- Exercise directions -
In every one of the records below, change "Screen dimensions" to "Screen size" and keep everything else the same.

[Data items]
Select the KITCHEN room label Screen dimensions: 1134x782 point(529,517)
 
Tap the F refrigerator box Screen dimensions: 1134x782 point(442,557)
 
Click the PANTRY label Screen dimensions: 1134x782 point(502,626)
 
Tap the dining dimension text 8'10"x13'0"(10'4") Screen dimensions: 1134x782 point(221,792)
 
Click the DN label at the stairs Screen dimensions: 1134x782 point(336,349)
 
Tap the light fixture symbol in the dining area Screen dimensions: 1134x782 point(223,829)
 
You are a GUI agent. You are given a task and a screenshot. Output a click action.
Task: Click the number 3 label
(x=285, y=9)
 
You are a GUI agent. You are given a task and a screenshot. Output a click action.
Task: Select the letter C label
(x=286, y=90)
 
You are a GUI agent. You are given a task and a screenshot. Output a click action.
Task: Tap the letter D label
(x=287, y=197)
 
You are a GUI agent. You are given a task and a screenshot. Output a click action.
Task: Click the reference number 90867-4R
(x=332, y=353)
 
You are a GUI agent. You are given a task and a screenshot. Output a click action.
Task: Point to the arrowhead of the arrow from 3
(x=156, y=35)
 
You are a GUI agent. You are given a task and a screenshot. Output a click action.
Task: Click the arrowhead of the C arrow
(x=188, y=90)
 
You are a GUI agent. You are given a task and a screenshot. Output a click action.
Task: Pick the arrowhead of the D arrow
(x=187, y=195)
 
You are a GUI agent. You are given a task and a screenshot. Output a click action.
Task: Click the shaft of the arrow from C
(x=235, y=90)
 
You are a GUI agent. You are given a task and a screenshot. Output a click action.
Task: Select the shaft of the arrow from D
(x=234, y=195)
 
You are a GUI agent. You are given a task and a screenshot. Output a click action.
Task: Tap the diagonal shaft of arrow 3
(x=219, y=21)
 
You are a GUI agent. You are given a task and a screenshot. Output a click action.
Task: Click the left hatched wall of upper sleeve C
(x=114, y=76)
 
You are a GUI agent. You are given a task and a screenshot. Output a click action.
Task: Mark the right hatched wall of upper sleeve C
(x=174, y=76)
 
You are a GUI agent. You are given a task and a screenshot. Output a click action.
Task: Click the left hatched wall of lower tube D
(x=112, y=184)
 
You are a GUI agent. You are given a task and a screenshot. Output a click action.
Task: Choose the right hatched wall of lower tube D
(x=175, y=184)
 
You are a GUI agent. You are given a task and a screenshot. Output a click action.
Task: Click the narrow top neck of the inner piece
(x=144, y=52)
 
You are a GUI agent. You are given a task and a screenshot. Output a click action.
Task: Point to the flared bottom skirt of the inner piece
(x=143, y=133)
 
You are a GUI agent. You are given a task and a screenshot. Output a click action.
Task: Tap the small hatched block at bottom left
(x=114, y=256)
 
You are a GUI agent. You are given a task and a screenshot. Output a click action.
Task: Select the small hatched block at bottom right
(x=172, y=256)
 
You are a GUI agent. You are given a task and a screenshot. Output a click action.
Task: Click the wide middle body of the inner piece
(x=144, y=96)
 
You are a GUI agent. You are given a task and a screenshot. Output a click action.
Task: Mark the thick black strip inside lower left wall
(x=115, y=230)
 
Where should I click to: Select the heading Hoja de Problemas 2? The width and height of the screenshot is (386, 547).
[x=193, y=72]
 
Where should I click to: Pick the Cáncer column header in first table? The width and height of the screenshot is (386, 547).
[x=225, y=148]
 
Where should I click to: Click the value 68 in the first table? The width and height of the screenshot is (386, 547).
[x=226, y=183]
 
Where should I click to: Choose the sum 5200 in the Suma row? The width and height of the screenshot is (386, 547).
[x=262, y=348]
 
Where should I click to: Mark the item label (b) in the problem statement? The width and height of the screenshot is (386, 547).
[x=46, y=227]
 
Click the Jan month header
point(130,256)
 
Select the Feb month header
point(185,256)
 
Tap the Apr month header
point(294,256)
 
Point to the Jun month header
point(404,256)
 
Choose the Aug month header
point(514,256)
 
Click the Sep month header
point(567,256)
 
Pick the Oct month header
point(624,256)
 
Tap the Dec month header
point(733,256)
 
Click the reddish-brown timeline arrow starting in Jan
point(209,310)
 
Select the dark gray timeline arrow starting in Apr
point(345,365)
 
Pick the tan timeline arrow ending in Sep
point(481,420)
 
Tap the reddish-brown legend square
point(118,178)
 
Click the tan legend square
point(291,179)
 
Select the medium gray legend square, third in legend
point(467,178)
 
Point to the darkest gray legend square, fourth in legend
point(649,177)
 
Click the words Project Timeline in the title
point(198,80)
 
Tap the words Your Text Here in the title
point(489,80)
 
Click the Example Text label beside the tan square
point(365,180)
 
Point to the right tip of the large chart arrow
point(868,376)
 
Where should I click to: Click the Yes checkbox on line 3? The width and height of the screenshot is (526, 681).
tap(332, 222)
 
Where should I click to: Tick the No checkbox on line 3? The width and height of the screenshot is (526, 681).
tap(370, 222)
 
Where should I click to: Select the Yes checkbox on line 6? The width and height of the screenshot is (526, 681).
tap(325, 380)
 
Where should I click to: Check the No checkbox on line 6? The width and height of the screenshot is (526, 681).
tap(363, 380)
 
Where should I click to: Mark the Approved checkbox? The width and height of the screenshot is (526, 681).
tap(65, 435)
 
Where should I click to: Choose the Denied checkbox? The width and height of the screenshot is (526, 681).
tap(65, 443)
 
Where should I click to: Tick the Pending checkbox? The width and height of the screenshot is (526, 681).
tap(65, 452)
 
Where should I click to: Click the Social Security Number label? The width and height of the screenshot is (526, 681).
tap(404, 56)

- Result of the task -
Select the KITCHEN room label Screen size: 1134x782 point(529,517)
 
Tap the F refrigerator box Screen size: 1134x782 point(442,557)
 
Click the PANTRY label Screen size: 1134x782 point(502,626)
 
Tap the dining dimension text 8'10"x13'0"(10'4") Screen size: 1134x782 point(221,792)
 
Click the DN label at the stairs Screen size: 1134x782 point(336,349)
 
Tap the light fixture symbol in the dining area Screen size: 1134x782 point(223,829)
 
You are a GUI agent. You are given a task and a screenshot. Output a click action.
Task: Click the number 3 label
(x=285, y=9)
 
You are a GUI agent. You are given a task and a screenshot. Output a click action.
Task: Select the letter C label
(x=286, y=90)
 
You are a GUI agent. You are given a task and a screenshot. Output a click action.
Task: Tap the letter D label
(x=287, y=197)
 
You are a GUI agent. You are given a task and a screenshot. Output a click action.
Task: Click the reference number 90867-4R
(x=332, y=353)
 
You are a GUI agent. You are given a task and a screenshot. Output a click action.
Task: Point to the arrowhead of the arrow from 3
(x=156, y=35)
 
You are a GUI agent. You are given a task and a screenshot. Output a click action.
Task: Click the arrowhead of the C arrow
(x=188, y=90)
 
You are a GUI agent. You are given a task and a screenshot. Output a click action.
Task: Pick the arrowhead of the D arrow
(x=187, y=195)
 
You are a GUI agent. You are given a task and a screenshot. Output a click action.
Task: Click the shaft of the arrow from C
(x=235, y=90)
 
You are a GUI agent. You are given a task and a screenshot. Output a click action.
Task: Select the shaft of the arrow from D
(x=234, y=195)
 
You are a GUI agent. You are given a task and a screenshot. Output a click action.
Task: Tap the diagonal shaft of arrow 3
(x=219, y=21)
 
You are a GUI agent. You are given a task and a screenshot. Output a click action.
Task: Click the left hatched wall of upper sleeve C
(x=114, y=76)
 
You are a GUI agent. You are given a task and a screenshot. Output a click action.
Task: Mark the right hatched wall of upper sleeve C
(x=174, y=76)
 
You are a GUI agent. You are given a task and a screenshot. Output a click action.
Task: Click the left hatched wall of lower tube D
(x=112, y=184)
 
You are a GUI agent. You are given a task and a screenshot. Output a click action.
Task: Choose the right hatched wall of lower tube D
(x=175, y=184)
 
You are a GUI agent. You are given a task and a screenshot. Output a click action.
Task: Click the narrow top neck of the inner piece
(x=144, y=52)
 
You are a GUI agent. You are given a task and a screenshot. Output a click action.
Task: Point to the flared bottom skirt of the inner piece
(x=143, y=133)
 
You are a GUI agent. You are given a task and a screenshot. Output a click action.
Task: Tap the small hatched block at bottom left
(x=114, y=256)
 
You are a GUI agent. You are given a task and a screenshot. Output a click action.
Task: Select the small hatched block at bottom right
(x=172, y=256)
 
You are a GUI agent. You are given a task and a screenshot. Output a click action.
Task: Click the wide middle body of the inner piece
(x=144, y=96)
 
You are a GUI agent. You are given a task and a screenshot. Output a click action.
Task: Mark the thick black strip inside lower left wall
(x=115, y=230)
 
Where should I click to: Select the heading Hoja de Problemas 2? The width and height of the screenshot is (386, 547).
[x=193, y=72]
 
Where should I click to: Pick the Cáncer column header in first table? The width and height of the screenshot is (386, 547).
[x=225, y=148]
 
Where should I click to: Click the value 68 in the first table? The width and height of the screenshot is (386, 547).
[x=226, y=183]
 
Where should I click to: Choose the sum 5200 in the Suma row? The width and height of the screenshot is (386, 547).
[x=262, y=348]
 
Where should I click to: Mark the item label (b) in the problem statement? The width and height of the screenshot is (386, 547).
[x=46, y=227]
 
Click the Jan month header
point(130,256)
 
Select the Feb month header
point(185,256)
 
Tap the Apr month header
point(294,256)
 
Point to the Jun month header
point(404,256)
 
Choose the Aug month header
point(514,256)
 
Click the Sep month header
point(567,256)
 
Pick the Oct month header
point(624,256)
 
Tap the Dec month header
point(733,256)
 
Click the reddish-brown timeline arrow starting in Jan
point(209,310)
 
Select the dark gray timeline arrow starting in Apr
point(345,365)
 
Pick the tan timeline arrow ending in Sep
point(481,420)
 
Tap the reddish-brown legend square
point(118,178)
 
Click the tan legend square
point(291,179)
 
Select the medium gray legend square, third in legend
point(467,178)
 
Point to the darkest gray legend square, fourth in legend
point(649,177)
 
Click the words Project Timeline in the title
point(198,80)
 
Tap the words Your Text Here in the title
point(489,80)
 
Click the Example Text label beside the tan square
point(365,180)
 
Point to the right tip of the large chart arrow
point(868,376)
 
Where should I click to: Click the Yes checkbox on line 3? The width and height of the screenshot is (526, 681).
tap(332, 222)
 
Where should I click to: Tick the No checkbox on line 3? The width and height of the screenshot is (526, 681).
tap(370, 222)
 
Where should I click to: Select the Yes checkbox on line 6? The width and height of the screenshot is (526, 681).
tap(325, 380)
 
Where should I click to: Check the No checkbox on line 6? The width and height of the screenshot is (526, 681).
tap(363, 380)
 
Where should I click to: Mark the Approved checkbox? The width and height of the screenshot is (526, 681).
tap(65, 435)
 
Where should I click to: Choose the Denied checkbox? The width and height of the screenshot is (526, 681).
tap(65, 443)
 
Where should I click to: Tick the Pending checkbox? The width and height of the screenshot is (526, 681).
tap(65, 452)
 
Where should I click to: Click the Social Security Number label? The width and height of the screenshot is (526, 681).
tap(404, 56)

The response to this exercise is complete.